Il se souvint alors que sa femme était enceinte et que la naissance était prévue pour bientôt. Il fut pris d’une telle panique qu’il descendit en pyjama dans la rue et remonta aussitôt s’enfermer dans son cabinet de travail où il resta près de dix minutes, ne sachant pas comment s’y prendre devant une situation si nouvelle pour lui. Ce furent les gémissements répétés de Xandra qui le tirèrent de son hébétude. Il reprit conscience, enfila un manteau et courut rue du Pont Neuf où logeait la vieille accoucheuse. Il ne revint avec elle qu’une heure plus tard. Il était passé auparavant chez Berger, un de ses collègues, qu’il avait réveillé pour lui annoncer qu’il allait être père. Ils avaient fêté l’événement au champagne, avaient discuté d’une tablette trouvée dans les fouilles du palais de Cnossos, tout près de l’endroit où Arthur Evans avait découvert ses fameuses céramiques.
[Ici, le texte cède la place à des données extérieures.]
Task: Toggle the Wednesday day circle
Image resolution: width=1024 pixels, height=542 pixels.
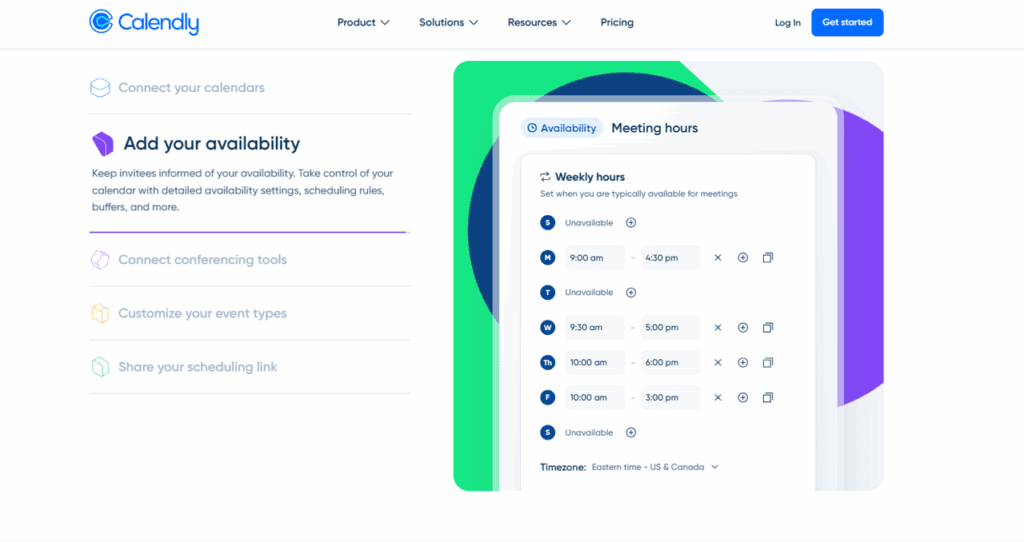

Ils étaient en pleine discussion sur l’interprétation possible d’un mot dont ils ne pouvaient lire que les six premières lettres lorsqu’Alphonse se leva brusquement.
— J’avais oublié... Mon dieu ! Mon dieu !
Et il planta là son ami tout étonné de le voir partir aussi vite.
Dès lors, il ne pensa plus qu’à sa femme. L’accoucheuse arriva un peu tard. L’enfant était là. Le phonographe jouait une fugue de Bach. Xandra ne lui demanda même pas ce qu’il avait fait pendant tout ce temps, trop heureuse qu’elle était qu’il n’ait pas oublié totalement de prévenir la vieille femme qui s’occupait maintenant d’elle et de l’enfant.
C’est ainsi que naquit Pierre Aubain, d’une mère grecque passionnée de musique et d’un père archéologue et distrait, amoureux de vieux textes et de sculptures antiques. De sa jeunesse, il ne lui restait que quelques souvenirs, des images fortes qui témoignaient du rôle extraordinaire joué par sa mère dont il comparait la douceur à celle de la musique dont il avait été nourri depuis sa naissance.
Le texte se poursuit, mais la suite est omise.